It’s a gift . . . what can I say.
Funny, ain’t it though, how Silvano and I just completely disagreed on the berry photo?
Art is subjective, if anything.
It’s very subjective. Let’s see . . . my problem with the berry thing is that it’s too “in your face.” You have to study it to figure out what the orange balls are. And study it some more to figure out which of the gray sticks are the berry branches and which are the glom of trees in the background. This is all complicated by the fact that there aren’t any actual recognizable berry branches, but just a lot of mixed up twigs.
It’s very busy. Disjointed and hyperactive. Too much stuff in the shot. It’s not clear what the point is – is it the berries or is it the trees? Must be the berries, but those trees confuse things.
It’s also straight on. Wham. No lines to speak of. No up, no down. There actually isn’t even any depth, because nothing in the front ties into anything in the background.
On the other hand, the color of the berries against the snow is spectacular. There are different sizes and, just considering the berry bush, there IS depth. So, it’s a good subject.

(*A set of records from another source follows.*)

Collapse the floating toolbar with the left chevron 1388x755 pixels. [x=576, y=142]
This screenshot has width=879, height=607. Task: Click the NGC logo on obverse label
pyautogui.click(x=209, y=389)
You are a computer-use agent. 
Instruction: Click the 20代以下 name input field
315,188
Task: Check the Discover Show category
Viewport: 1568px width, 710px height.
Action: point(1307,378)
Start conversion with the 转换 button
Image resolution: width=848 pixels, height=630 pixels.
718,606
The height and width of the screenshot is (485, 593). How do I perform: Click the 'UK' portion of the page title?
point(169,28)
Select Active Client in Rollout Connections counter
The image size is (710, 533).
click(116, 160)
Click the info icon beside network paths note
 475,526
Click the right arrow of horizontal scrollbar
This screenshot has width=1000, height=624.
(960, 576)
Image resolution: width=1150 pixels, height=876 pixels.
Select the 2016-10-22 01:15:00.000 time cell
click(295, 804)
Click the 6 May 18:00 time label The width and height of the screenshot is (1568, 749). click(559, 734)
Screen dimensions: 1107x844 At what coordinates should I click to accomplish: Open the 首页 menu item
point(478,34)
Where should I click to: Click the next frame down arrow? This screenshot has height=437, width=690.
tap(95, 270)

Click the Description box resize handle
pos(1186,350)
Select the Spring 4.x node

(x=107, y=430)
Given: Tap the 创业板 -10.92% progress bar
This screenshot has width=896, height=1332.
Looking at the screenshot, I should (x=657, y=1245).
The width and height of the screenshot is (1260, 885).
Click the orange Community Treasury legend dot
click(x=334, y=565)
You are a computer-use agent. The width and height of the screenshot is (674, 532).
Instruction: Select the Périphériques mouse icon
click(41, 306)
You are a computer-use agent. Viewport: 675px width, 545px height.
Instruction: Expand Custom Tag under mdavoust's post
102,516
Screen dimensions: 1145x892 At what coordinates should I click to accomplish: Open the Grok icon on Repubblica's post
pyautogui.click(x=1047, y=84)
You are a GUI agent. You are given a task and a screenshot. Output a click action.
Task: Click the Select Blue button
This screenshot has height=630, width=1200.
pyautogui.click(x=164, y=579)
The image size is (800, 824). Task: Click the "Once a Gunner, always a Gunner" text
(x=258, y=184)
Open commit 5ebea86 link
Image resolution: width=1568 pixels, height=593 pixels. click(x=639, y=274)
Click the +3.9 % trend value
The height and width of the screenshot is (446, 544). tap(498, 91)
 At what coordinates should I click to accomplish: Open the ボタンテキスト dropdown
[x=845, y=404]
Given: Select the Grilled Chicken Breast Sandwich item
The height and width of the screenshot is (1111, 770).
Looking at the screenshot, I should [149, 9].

If you could pick out a part of the bush that had line to it, like an arching branch, or a distinctively branching branch, and get it against only the snow or the sky – the contrast of the orange and the blue would be excellent – you’d have a good photograph.
If you could get a bush like that against a very interesting background, like a gray barn or building, or an old fence, then that would work in that you’d be looking through this mass of color to something interesting.
You’re right about this working in a metal-industrial frame. Depending on how you approach it, you could have this kind of industrial-color thing or you could have a botanical-symmetry thing.
Can you shoot it from underneath? So you get the sky as a background? Or from above at a slight angle, so you get the snow as a background?